Introduction to data, programs and malicious code
By themselves, programs are seldom security threats. The programs operate on data, taking action only when data and state changes trigger it. Much of the work done by a program is invisible to users, so they are not likely to be aware of any malicious code activity. For instance, when was the last time you saw a bit? Do you know in what form a document file is stored? If you know a document resides somewhere on a disk, can you find it? Can you tell if a game program does anything in addition to its expected interaction with you? Which files are modified by a word processor when you create a document? Most users cannot answer these questions.
However, since computer data are not usually seen directly by users, malicious people can make programs serve as vehicles to access and change data and other programs. Let us look at the possible effects of malicious code and then examine in detail several kinds of programs that can be used for interception or modification of data.
Malicious code behaves in unexpected ways
We think of the malicious code as lurking inside our system: all or some of a program that we are running or even a nasty part of a separate program that somehow attaches itself to another (good) program.
A malicious code attaches in situation like when you install a major software package, such as a word processor, a statistical package, or a plug-in from the Internet, you ran one command, typically called INSTALL or SETUP. From there, the installation program took control, creating some files, writing in other files, deleting data and files, and perhaps renaming a few that it would change. A few minutes and a quite a few disk accesses later, you had plenty of new code and data, all set up for you with a minimum of human intervention. Other than the general descriptions on the box, in the documentation files, or on the web pages, you had absolutely no idea exactly what “gifts” you had received.

You hoped all you received was good, and it probably was. The same uncertainty exists when you unknowingly download an application, such as a Java applet or an ActiveX control, while viewing a web site. Thousands or even millions of bytes of programs and data are transferred, and hundreds of modifications may be made to your existing files, all occurring without your explicit consent or knowledge.
Malicious code can do anything any other program can
Writing a message on a computer screen, stopping a running program, generating a sound, or erasing a stored file are some of the activites a malicious code can do.
Or malicious code can do nothing at all right now; it can be planted to lie dormant, undetected, until some event triggers the code to act. The trigger can be a time or date, an interval (for example, after 30 minutes), an event (for example, when a particular program is executed), a condition (for example, when communication occurs on a modem), a count (for example, the fifth time something happens), some combination of these, or a random situation.

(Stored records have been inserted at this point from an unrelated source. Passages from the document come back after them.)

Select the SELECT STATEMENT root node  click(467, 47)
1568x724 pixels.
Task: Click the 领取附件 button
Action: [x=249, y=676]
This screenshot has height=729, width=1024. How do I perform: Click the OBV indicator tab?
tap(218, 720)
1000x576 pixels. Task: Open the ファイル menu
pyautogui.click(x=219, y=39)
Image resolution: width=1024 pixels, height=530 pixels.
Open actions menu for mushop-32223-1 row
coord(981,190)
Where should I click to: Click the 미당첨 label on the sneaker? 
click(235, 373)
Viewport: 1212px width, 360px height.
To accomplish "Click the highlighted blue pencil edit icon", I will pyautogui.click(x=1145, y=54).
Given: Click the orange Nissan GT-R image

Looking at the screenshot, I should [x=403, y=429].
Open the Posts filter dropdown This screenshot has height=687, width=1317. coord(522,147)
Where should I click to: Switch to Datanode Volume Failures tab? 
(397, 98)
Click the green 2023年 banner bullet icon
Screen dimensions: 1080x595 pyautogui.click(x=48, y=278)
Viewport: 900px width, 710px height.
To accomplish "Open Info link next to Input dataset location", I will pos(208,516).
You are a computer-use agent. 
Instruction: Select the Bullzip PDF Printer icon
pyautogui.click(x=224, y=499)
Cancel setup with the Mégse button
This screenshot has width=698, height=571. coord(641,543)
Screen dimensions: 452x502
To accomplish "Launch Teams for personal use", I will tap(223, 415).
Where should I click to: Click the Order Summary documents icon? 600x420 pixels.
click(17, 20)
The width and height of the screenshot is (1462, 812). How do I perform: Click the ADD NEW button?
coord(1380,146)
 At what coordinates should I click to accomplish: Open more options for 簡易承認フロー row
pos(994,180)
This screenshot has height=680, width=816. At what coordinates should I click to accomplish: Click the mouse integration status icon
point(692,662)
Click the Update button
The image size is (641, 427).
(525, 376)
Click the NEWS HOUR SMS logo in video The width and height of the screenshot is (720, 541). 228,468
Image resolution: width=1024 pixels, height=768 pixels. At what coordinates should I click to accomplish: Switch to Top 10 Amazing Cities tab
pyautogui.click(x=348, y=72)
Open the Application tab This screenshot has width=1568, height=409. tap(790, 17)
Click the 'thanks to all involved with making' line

In fact, malicious code can do different things each time, or nothing most of the time with something dramatic on occasion. In general, malicious code can act with all the predictability of a two-year-old child: We know in general what two-year-old children do, we may even know what a specific two-year-old child often does in certain situations, but two-year-old children have an amazing capacity to do the unexpected.
Malicious code runs under the user’s authority. Thus, malicious code can touch everything the user can touch, and in the same ways. Users typically have complete control over their own program code and data files; they can read, write, modify, append, and even delete them. And well they should. But malicious code can do the same, without the user’s permission or even knowledge.
Kinds of Malicious Code

Malicious code or a rogue program is the general name for unanticipated or undesired effects in programs or program parts, caused by an agent intent on damage. This definition eliminates unintentional errors, although they can also have a serious negative effect. This definition also excludes coincidence, in which two benign programs combine for a negative effect. The agent is the writer of the program or the person who causes its distribution.
By this definition, most faults found in software inspections, reviews, and testing do not qualify as malicious code, because we think of them as unintentional. However, keep in mind as you read this unit that unintentional faults can in fact invoke the same responses as intentional malevolence; a benign cause can still lead to a disastrous effect.